After complete light-curing, the excess cement was removed with the assistance of microscopic magnification (Pro- Ergo Zeiss Oberkochen, Germany) and a scalpel blade (Figure 6).

dental-sciences-teeth

Figure 6. Final Photograph of teeth.

Discussion

The results of the ceramic laminates with Er:YAG laser in this clinical case were satisfactory and presented an alternative to conventional diamond tip bur wearing debonding.

The laser application average time was 2 m 36 s per element. After 1 m 30 s of application, a debonding attempt with the resin spatula was made at the laminate’s cervical portion. In case the ceramic laminate did not detach, one more minute of laser application was performed and another debonding attempt with the spatula was made. The element which required longer light-curing (11 m 30 s) was tooth number 12, which presented a cone-shape format and its crown-shaped ceramic restoration, which presented larger amounts of cement and more retention. The other elements presented veneer preparations on the vestibular and incisal sides only. The average time calculated for these 10 elements was 1 m 46 s of Er:YAG laser application.

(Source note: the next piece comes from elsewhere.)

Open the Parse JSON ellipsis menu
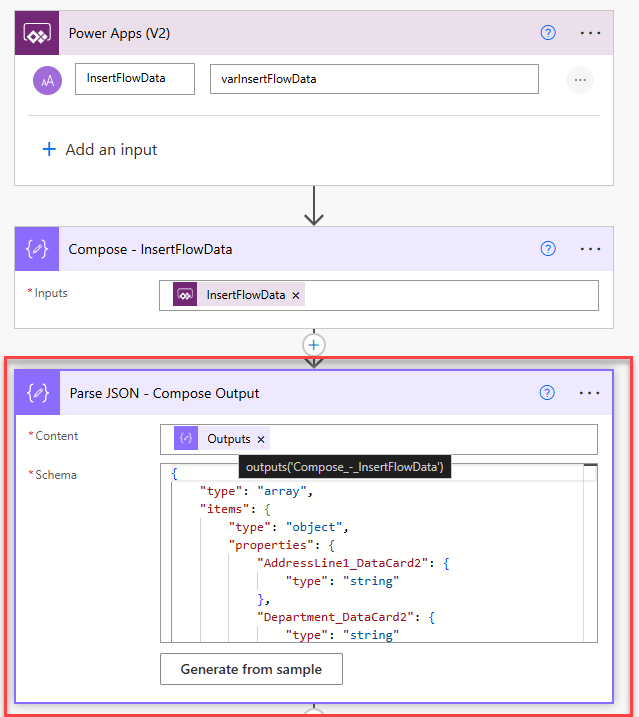This screenshot has height=717, width=639. 590,393
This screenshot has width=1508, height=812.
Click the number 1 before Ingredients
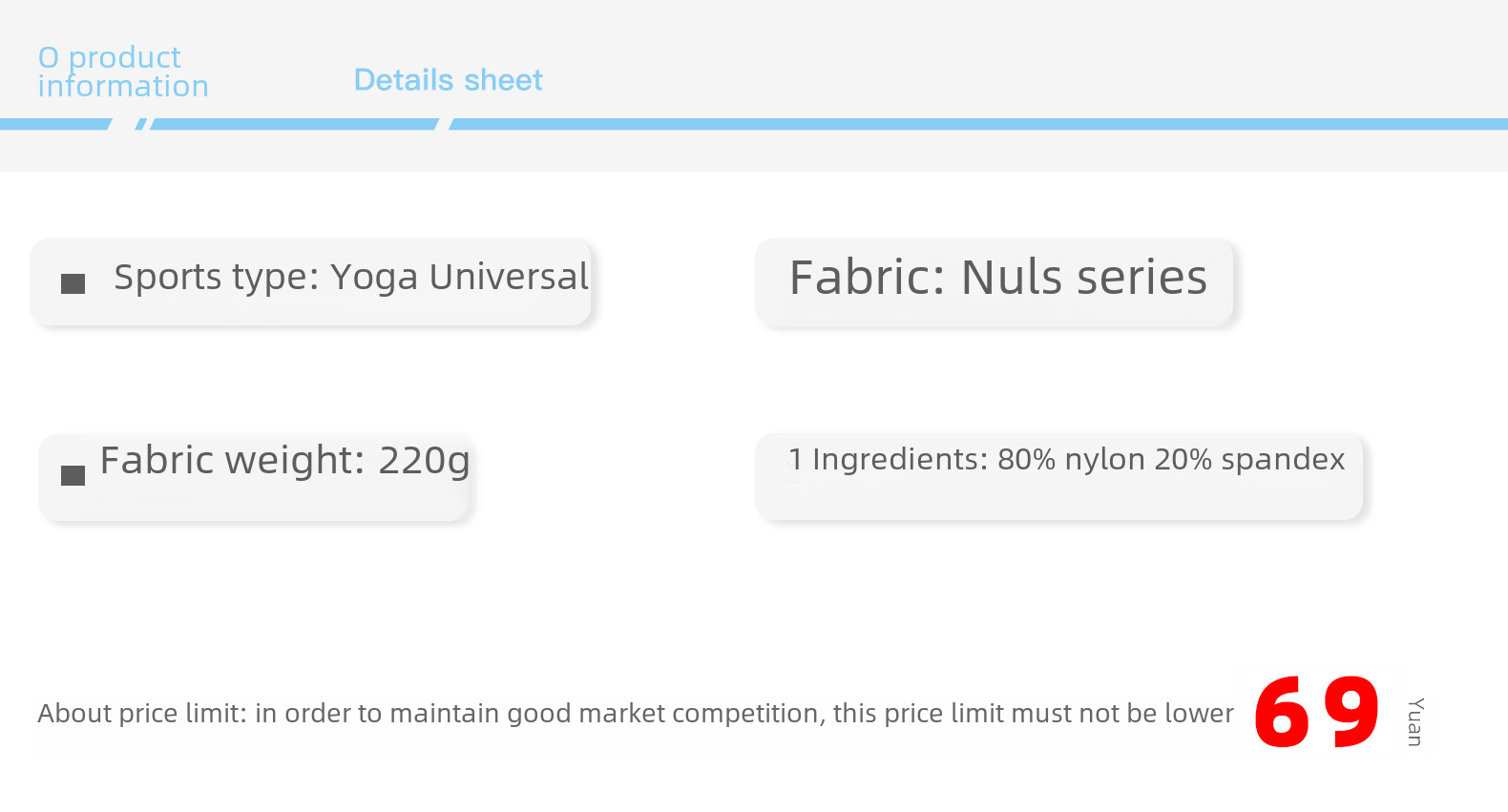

The use of Er:YAG laser for ceramic laminate veneer debonding is not much mentioned in literature, and the parameters for laser debonding of such material, energy (mJ), frequency (Hz), which result in power (W) diverge in literature mentions. For Buu’s laboratorial study [16], the applied laser application time varied from 60 to 290 s. However, Korsoglu [32], in his case report paper, applied the laser with the same frequency (29 Hz), but with higher energy (320 mJ) during 9 s on 3 cracked ceramic laminates.

Balkhi [18], used different parameters for Er:YAG laser application and compared them. In two groups, with and without contact of the laser tip with the laminate surface, measuring the intra-pulp temperature and it was concluded that, with the same parameters, the samples with no laser tip contact presented better results and more efficient debonding. Within all analyzed parameters; 360 mJ, 15 Hz, 5.4 W; 400 mJ, 10 Hz, 4.0 W; 270 mL, 15 Hz, 4.0 W; 300 mJ, 10 Hz, 3.0 W; the intra-pulp temperature was lower than the standard safe temperature (5.25°C - ZACH, 1965). Another Er:YAG laser laboratorial study carried out by Buu [16] used 133 mJ and 10 Hz to remove ceramic laminates and presented results in which no tooth was damaged, assuring the lack of ablation in the dental structure, leading to veneer/cement interface debonding instead of the tooth/cement interface debonding. Iseri [28], in his laboratorial study, used less energy than previous studies for the Er:YAG laser; 100 mJ. However, a higher frequency was used, 50 Hz, and success was achieved with laminate debonding. Kursoglo [32], is his clinical work, set 20 Hz as frequency and 320 mJ energy for clinical ceramic laminate debonding and presented successful results in his article.

The applied parameters used in this study (20 Hz), when compared to literature data, characterize higher frequency cycles; however, the energy (250 mJ) was within safe parameter limits in the same comparison.

Several authors mention patient discomfort during conventional debonding with diamond tip burs and ceramic laminate wear, apart from the long appointment required for the procedure and the loss for the dental element remaining structure [12,15-17]. However, in this case, the patient did not undergo anaesthesia, nor presented sensitivity during or after the debonding procedure. The EVA scale was further presented, through which the obtained answers were 1-2 for the 11 ceramic laminates debonding procedure.

Although the clinical case reported above presented success and satisfactory results, more laboratorial and clinical studies regarding the use of Er:YAG laser are necessary in the context of ceramic laminate debonding.

Conclusion

The debonding of ceramic laminates with Er:YAG laser was satisfactory and presented comfort during the procedure both for the patient and the dentist, in an abbreviated period of time and preserving the remaining dental structure.